**WRITTEN TASK**
Rewrite the lines between the one containing "505x510 pixels." and the one containing "This screenshot has height=514, width=686.", inclusive, as a JSON list of strings with one string per line, omitting blank lines and leaving the pictures out.

**EXCERPTED DATA**
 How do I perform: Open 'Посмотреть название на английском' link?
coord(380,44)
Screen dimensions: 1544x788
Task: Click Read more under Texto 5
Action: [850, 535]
...
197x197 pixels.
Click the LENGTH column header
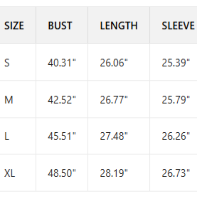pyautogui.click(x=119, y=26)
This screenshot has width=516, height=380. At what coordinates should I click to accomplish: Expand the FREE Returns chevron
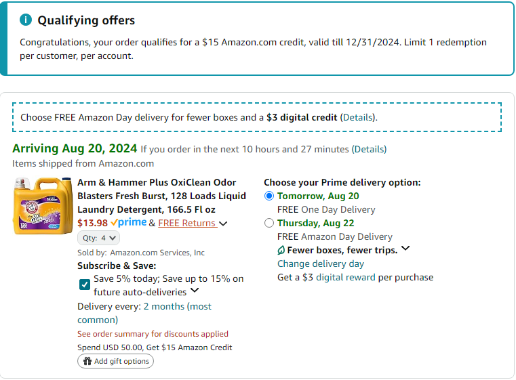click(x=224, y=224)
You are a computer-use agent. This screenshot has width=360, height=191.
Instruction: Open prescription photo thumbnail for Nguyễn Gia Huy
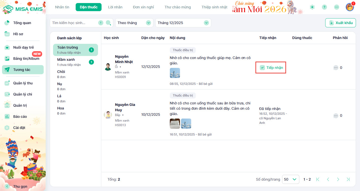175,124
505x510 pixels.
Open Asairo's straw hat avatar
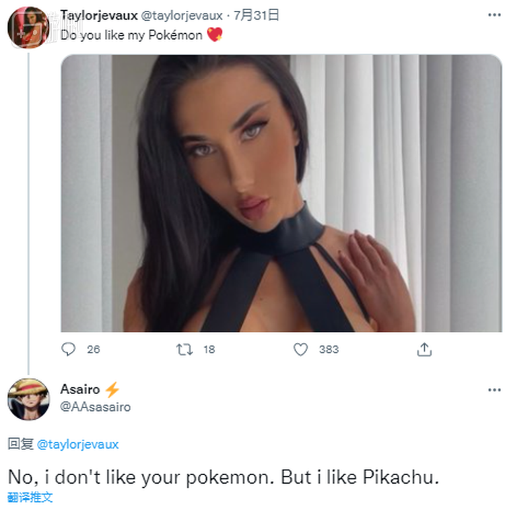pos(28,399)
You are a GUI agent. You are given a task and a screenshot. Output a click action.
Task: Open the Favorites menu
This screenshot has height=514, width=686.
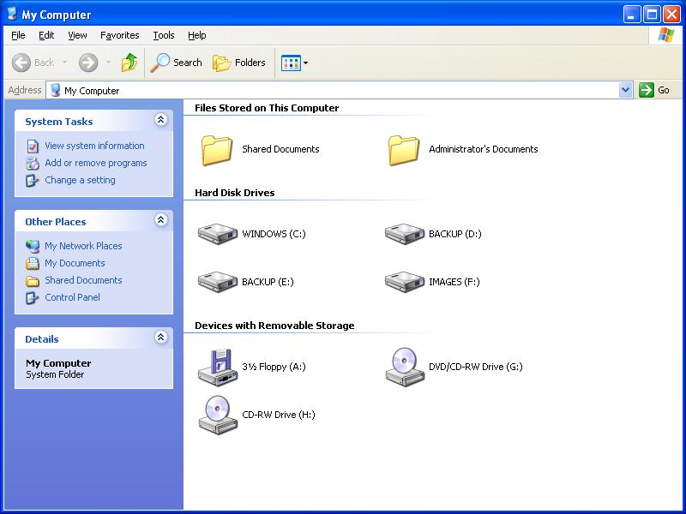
* * *
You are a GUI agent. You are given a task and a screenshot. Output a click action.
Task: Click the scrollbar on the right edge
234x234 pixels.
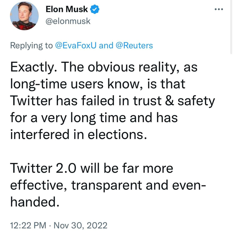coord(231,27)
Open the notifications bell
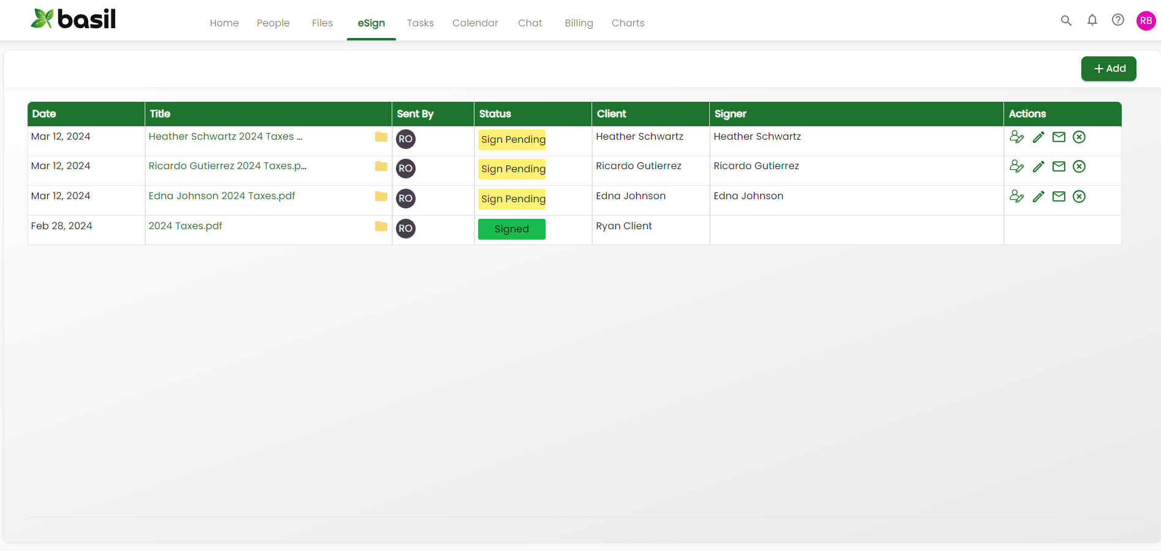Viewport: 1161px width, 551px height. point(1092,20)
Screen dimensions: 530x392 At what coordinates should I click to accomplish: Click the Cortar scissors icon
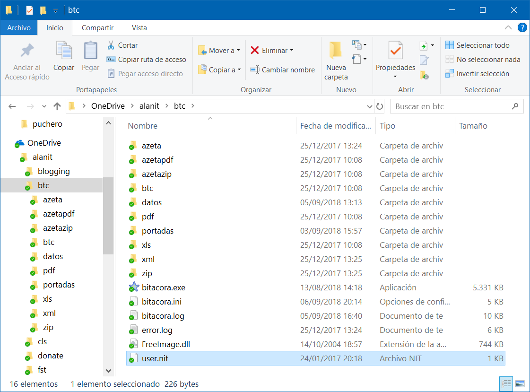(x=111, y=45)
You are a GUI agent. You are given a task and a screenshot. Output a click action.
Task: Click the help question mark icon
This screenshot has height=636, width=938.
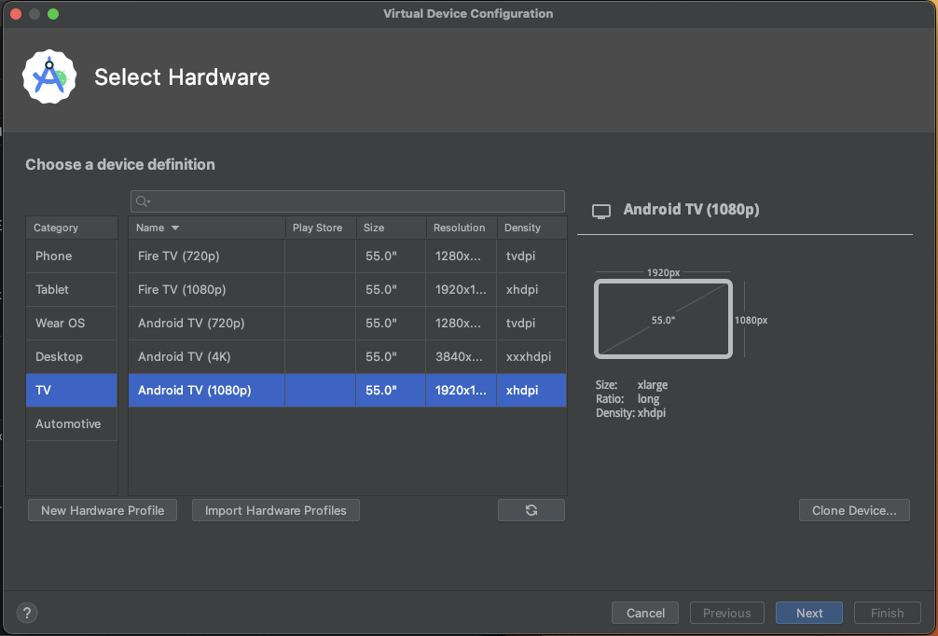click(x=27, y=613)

**PROBLEM SOLUTION**
[
  "505x510 pixels.",
  "Open Asairo's straw hat avatar",
  "pos(28,399)",
  "You are a GUI agent. You are given a task and a screenshot. Output a click action.",
  "Task: Open the Favorites menu",
  "This screenshot has height=514, width=686."
]